La décision litigieuse violait encore le principe de la proportionnalité, puisqu'elle refusait de tenir compte de son excellent degré d'intégration, de sa résidence de plus de 10 ans en Suisse et de ses perspectives quasiment nulles de réintégration dans son pays d'origine.

Enfin, la décision litigieuse violait son droit d'être entendu, puisqu'il avait vainement sollicité à deux reprises l'audition de divers témoins permettant de confirmer ses propos et, par là-même, d'invalider le point de vue selon lequel il n'y avait pas de changement notable des circonstances.

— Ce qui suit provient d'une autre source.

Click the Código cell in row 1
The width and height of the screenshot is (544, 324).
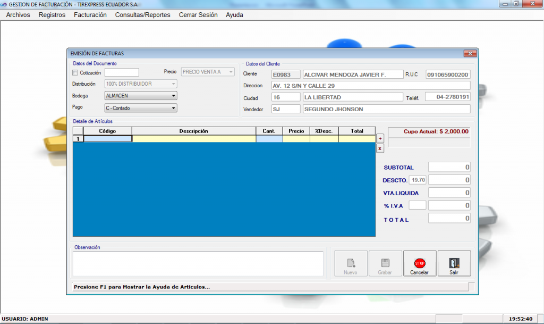pyautogui.click(x=108, y=139)
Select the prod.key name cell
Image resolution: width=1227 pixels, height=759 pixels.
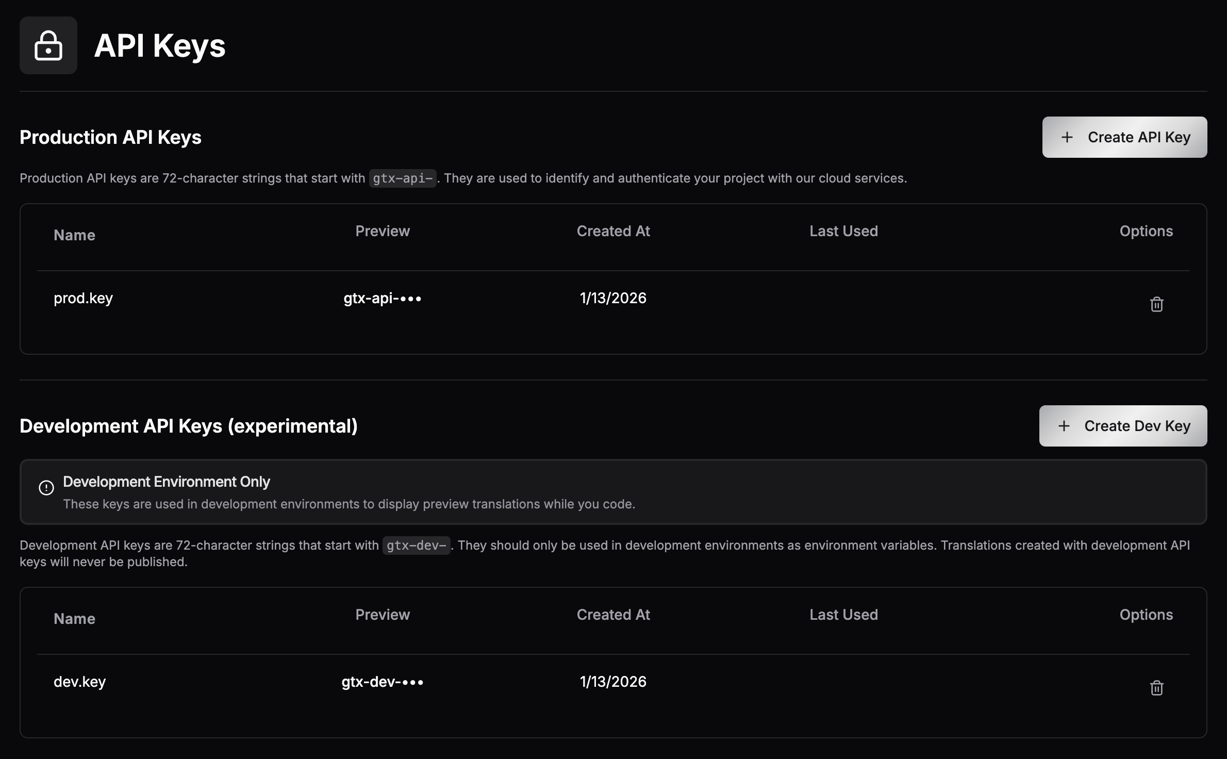tap(83, 298)
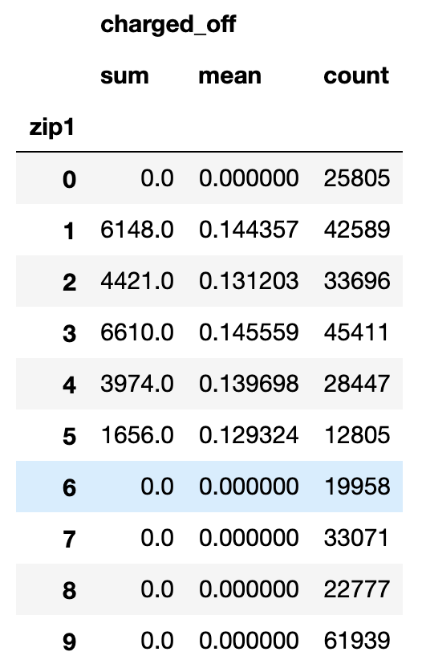
Task: Click the count value 22777
Action: tap(357, 589)
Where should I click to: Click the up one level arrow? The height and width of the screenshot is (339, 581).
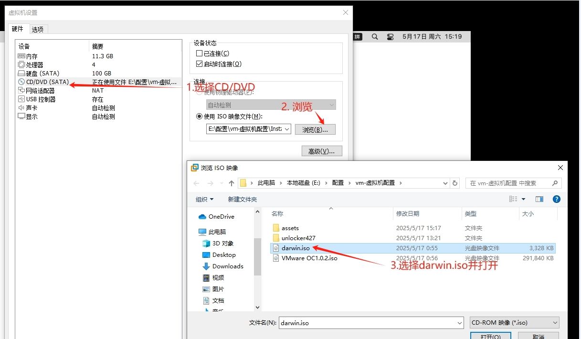[231, 183]
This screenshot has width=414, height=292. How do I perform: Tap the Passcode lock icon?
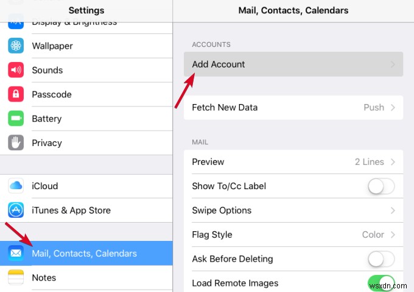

En outre, l'autorité intimée avait ignoré les pièces probantes qu'il avait fournies.

10.         Par courrier du 2 novembre 2021, le tribunal s'est adressé à Monsieur C______ en lui demandant si, d'avril 2011 à juillet 2015, l'activité de M. A______ au sein du garage-carrosserie D______ avait été suspendue pendant des périodes de plusieurs semaines, voire de plusieurs mois par année, ou si elle s'était poursuivie sans interruption hormis les périodes usuelles de vacances.

11.         Par courrier du 5 novembre 2021, M. C______ a répondu que d'avril 2011 à 2015, M. A______ avait poursuivi son activité professionnelle sans interruption, hormis les vacances auxquels il avait droit.

12.         Par courrier du 9 novembre 2021, le tribunal a invité M. A______ à fournir les certificats de salaire que son employeur lui avait délivrés pour les années 2011, 2012, 2014 et 2015, étant relevé qu'il avait déjà produit son certificat 2013. Il était par ailleurs invité à se procurer auprès de sa caisse de compensation un relevé faisant état du montant annuel des cotisations sociales versées de 2011 à 2015 inclusivement.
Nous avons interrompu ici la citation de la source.